# Provided material:
════════

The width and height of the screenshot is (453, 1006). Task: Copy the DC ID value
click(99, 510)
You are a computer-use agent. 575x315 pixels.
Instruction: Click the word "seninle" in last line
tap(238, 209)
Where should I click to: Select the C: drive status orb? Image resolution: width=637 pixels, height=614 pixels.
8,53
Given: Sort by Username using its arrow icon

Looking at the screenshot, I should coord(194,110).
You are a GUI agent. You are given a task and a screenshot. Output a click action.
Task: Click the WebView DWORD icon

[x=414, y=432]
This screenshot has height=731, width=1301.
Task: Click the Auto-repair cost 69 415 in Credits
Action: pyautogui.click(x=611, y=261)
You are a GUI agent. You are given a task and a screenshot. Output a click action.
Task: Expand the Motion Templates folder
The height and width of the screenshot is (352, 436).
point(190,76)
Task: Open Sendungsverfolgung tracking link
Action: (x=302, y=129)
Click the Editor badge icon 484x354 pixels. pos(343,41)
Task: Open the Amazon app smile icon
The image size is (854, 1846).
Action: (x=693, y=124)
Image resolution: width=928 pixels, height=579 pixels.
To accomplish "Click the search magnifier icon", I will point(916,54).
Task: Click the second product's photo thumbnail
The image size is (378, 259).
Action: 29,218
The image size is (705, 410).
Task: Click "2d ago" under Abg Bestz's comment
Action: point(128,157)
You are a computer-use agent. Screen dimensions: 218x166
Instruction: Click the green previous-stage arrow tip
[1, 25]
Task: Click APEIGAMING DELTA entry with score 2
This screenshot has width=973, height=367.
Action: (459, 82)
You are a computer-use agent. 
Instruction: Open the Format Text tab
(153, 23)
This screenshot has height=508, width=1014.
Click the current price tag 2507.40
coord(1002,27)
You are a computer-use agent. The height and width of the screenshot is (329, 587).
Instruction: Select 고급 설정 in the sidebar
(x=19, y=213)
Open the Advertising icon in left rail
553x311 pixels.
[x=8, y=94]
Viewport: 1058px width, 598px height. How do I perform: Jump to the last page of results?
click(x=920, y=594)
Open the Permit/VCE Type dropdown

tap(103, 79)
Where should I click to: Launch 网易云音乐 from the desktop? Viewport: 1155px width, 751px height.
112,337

════════

# To be done:
Reproduce the lines above without any changes.

# Written reply:
The width and height of the screenshot is (453, 1006). Task: Copy the DC ID value
click(99, 510)
You are a computer-use agent. 575x315 pixels.
Instruction: Click the word "seninle" in last line
tap(238, 209)
Where should I click to: Select the C: drive status orb? Image resolution: width=637 pixels, height=614 pixels.
8,53
Given: Sort by Username using its arrow icon

Looking at the screenshot, I should coord(194,110).
You are a GUI agent. You are given a task and a screenshot. Output a click action.
Task: Click the WebView DWORD icon

[x=414, y=432]
This screenshot has height=731, width=1301.
Task: Click the Auto-repair cost 69 415 in Credits
Action: pyautogui.click(x=611, y=261)
You are a GUI agent. You are given a task and a screenshot. Output a click action.
Task: Expand the Motion Templates folder
The height and width of the screenshot is (352, 436).
point(190,76)
Task: Open Sendungsverfolgung tracking link
Action: (x=302, y=129)
Click the Editor badge icon 484x354 pixels. pos(343,41)
Task: Open the Amazon app smile icon
The image size is (854, 1846).
Action: (x=693, y=124)
Image resolution: width=928 pixels, height=579 pixels.
To accomplish "Click the search magnifier icon", I will point(916,54).
Task: Click the second product's photo thumbnail
The image size is (378, 259).
Action: 29,218
The image size is (705, 410).
Task: Click "2d ago" under Abg Bestz's comment
Action: point(128,157)
You are a computer-use agent. Screen dimensions: 218x166
Instruction: Click the green previous-stage arrow tip
[1, 25]
Task: Click APEIGAMING DELTA entry with score 2
This screenshot has width=973, height=367.
Action: (459, 82)
You are a computer-use agent. 
Instruction: Open the Format Text tab
(153, 23)
This screenshot has height=508, width=1014.
Click the current price tag 2507.40
coord(1002,27)
You are a computer-use agent. The height and width of the screenshot is (329, 587).
Instruction: Select 고급 설정 in the sidebar
(x=19, y=213)
Open the Advertising icon in left rail
553x311 pixels.
[x=8, y=94]
Viewport: 1058px width, 598px height. How do I perform: Jump to the last page of results?
click(x=920, y=594)
Open the Permit/VCE Type dropdown

tap(103, 79)
Where should I click to: Launch 网易云音乐 from the desktop? Viewport: 1155px width, 751px height.
112,337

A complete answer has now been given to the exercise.